L’Union européenne vient de condamner « l’attaque terroriste » en Iran, qui a tué le physicien nucléaire Mohsen Fakhrizadeh, évoquant un « acte criminel. » Ce qui pose la question, qu’est-ce qu’une attaque terroriste et quand s’agit-il d’un acte criminel à condamner sans délai?

On sait que pour l’Iran les réponses sont floues. Les Ayatollahs ne font pas mystère de leur intention de rayer de la carte l’Etat hébreu et cette intention se manifeste par des actes. Téhéran finance et arme le Hezbollah au Liban, et entraine ses miliciens. La destruction d’Israël est pourtant la raison d’être de ce mouvement que de plus en plus de pays qualifient de terroriste.

L’Union européenne n’en est pas là. M. Joseph Borrel, qui assure les fonctions de chargé de la politique extérieure de cette honorable institution, n’avait pas hésité à dire, du temps où il était le ministre espagnol des Affaires étrangères, qu’il connaissait la volonté iranienne de détruire Israël, ajoutant qu’il pouvait « vivre avec. » Il aurait été surpris d’entendre que les Iraniens prenaient ses propos comme un encouragement.

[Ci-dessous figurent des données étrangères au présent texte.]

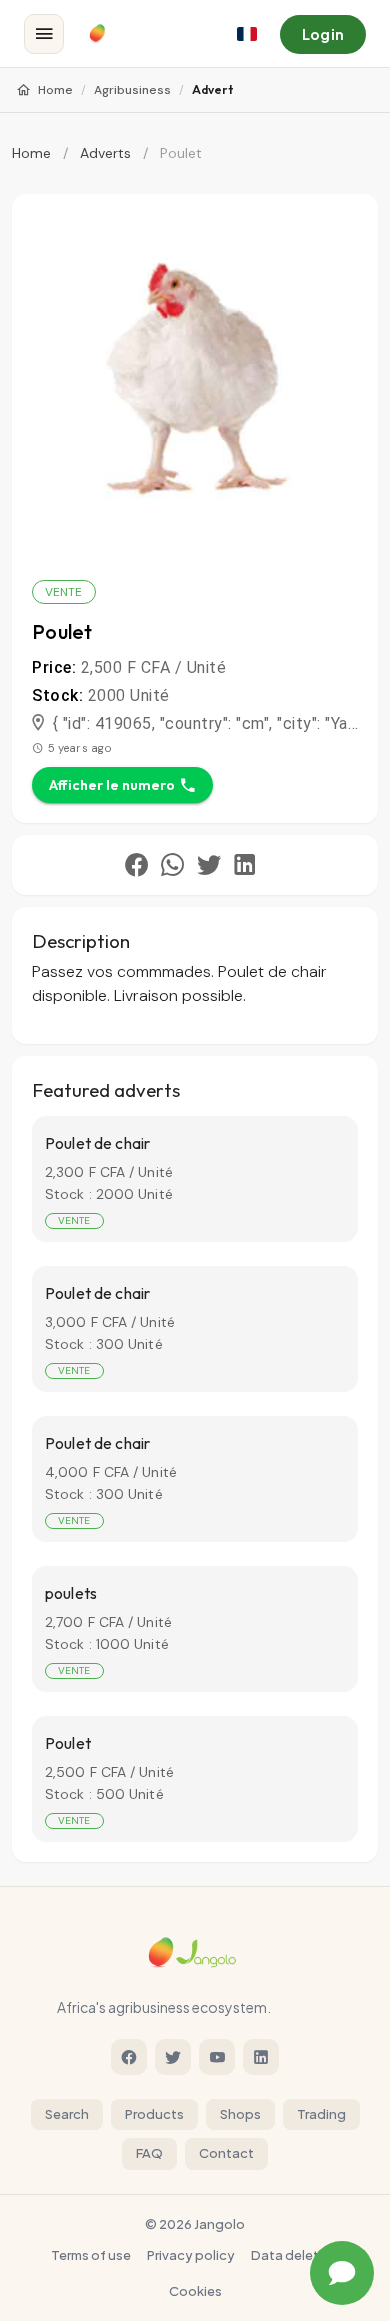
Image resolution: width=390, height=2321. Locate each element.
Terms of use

Ils ont donc continué à se livrer à des attentats en Europe par l’intermédiaire du Hezbollah et du Hamas ou directement. Cette semaine, se déroule en Belgique le procès de quatre Iraniens accusés d’avoir projeter, en 2018, un attentat de grande envergure en France.

D’après les autorités françaises, ils agissaient pour le compte des services de renseignement sur ordre de Téhéran.

Aucun membre de l’administration iranienne n’a encore été jugé en Europe pour de tels faits. Voilà des dizaines d’années que l’Europe accorde une coupable indulgence au programme nucléaire iranien, qu’elle ne considère pas comme une menace ; pire, elle se livre à des manœuvres à la limite de la légalité pour contourner les sanctions imposées par les Etats-Unis au régime iranien, pris plusieurs fois en violation des obligations assumées dans le cadre du JCPOA, traité si amoureusement fignolé il y a tout juste cinq ans, par le président Obama à l’insu de ses plus fidèles alliés au Moyen Orient – Israël et les monarchies sunnites du Golfe, qui s’inquiètent avec juste raison des visées hégémoniques des Ayatollahs. Les installations pétrolières saoudiennes ont été, plusieurs fois, prises pour cible par des missiles.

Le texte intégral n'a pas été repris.